◆ **Task to complete**: Your output must be the lines below from the line containing "Image resolution: width=883" to the line containing "the Form section", both lines included, reproduced exactly and without pictures.

◆ **Data to use**:
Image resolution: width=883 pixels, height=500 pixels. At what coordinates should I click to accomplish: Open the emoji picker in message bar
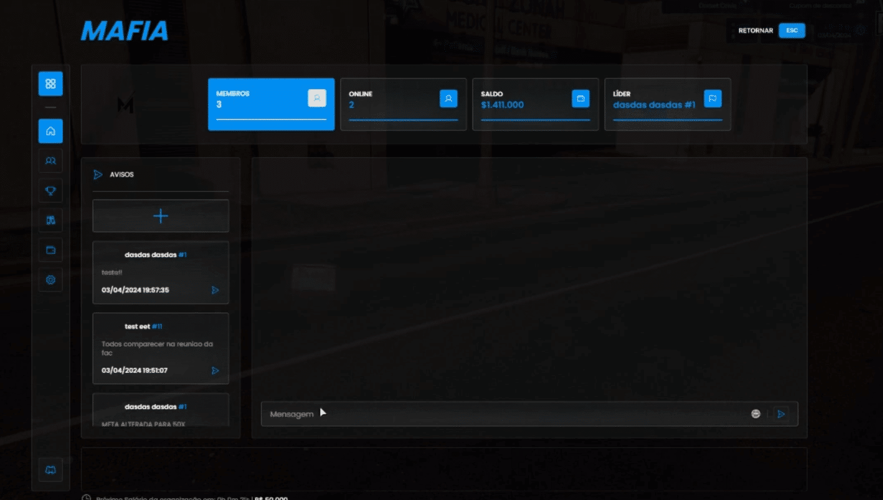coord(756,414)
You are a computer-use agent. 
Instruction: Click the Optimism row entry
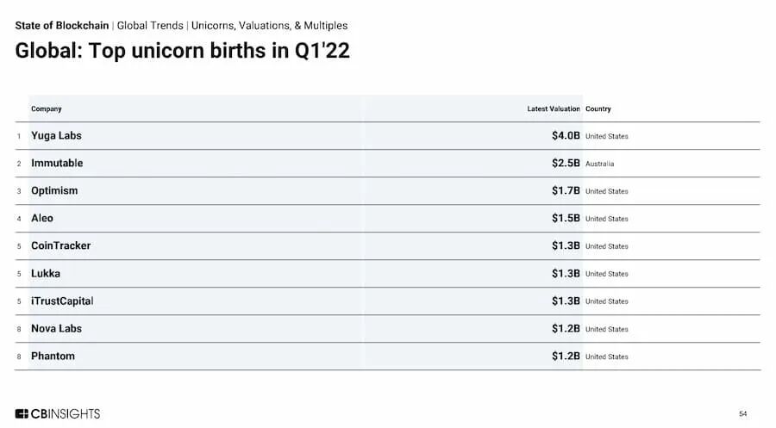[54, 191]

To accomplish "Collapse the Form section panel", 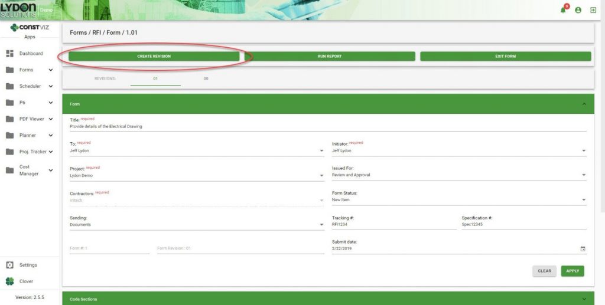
...
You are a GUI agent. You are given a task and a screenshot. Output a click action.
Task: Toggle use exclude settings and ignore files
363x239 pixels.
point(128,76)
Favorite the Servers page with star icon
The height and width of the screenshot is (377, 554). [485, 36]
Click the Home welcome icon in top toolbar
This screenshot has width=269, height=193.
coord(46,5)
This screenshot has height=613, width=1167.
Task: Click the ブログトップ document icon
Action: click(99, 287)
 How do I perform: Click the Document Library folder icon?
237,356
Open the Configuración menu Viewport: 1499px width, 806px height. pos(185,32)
...
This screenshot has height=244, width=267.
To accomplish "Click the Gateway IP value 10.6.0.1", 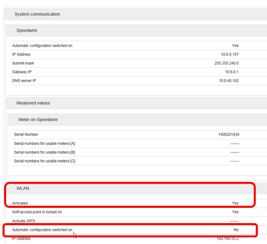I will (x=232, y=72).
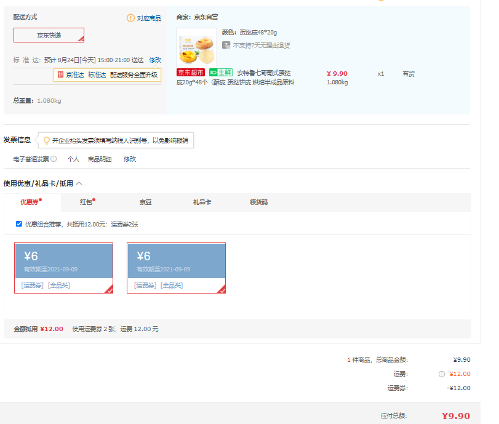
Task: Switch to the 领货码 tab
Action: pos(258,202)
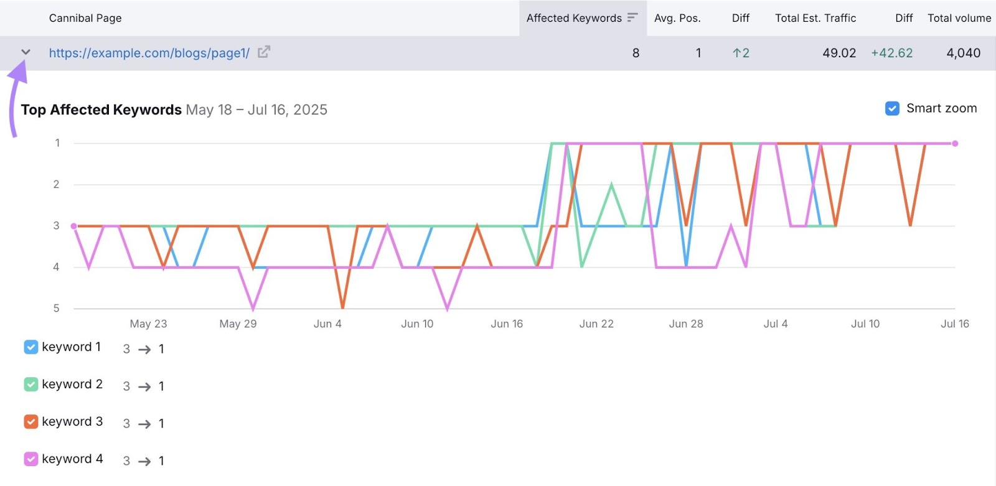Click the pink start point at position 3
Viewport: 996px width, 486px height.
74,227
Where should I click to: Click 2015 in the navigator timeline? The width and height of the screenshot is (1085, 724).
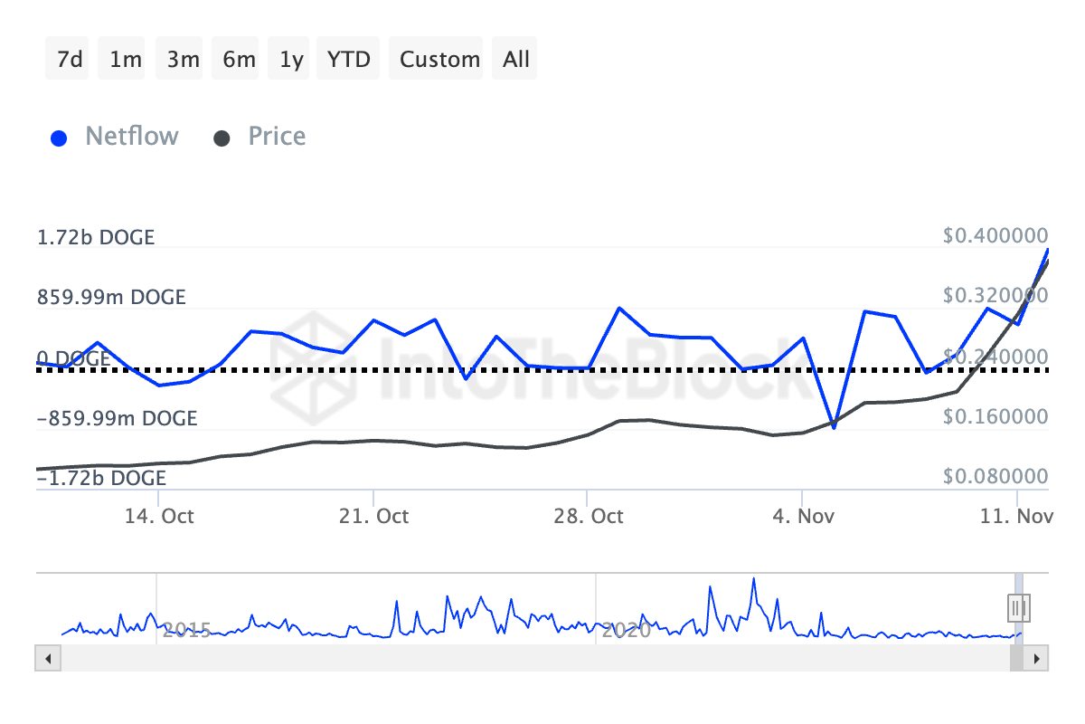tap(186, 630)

◆ **Answer**:
Image resolution: width=883 pixels, height=500 pixels. At what coordinates should I click to accomplish: Open the emoji picker in message bar
coord(756,414)
You are a computer-use agent. 
Instruction: Click the Optimism row entry
[54, 191]

To accomplish "Collapse the Form section panel", 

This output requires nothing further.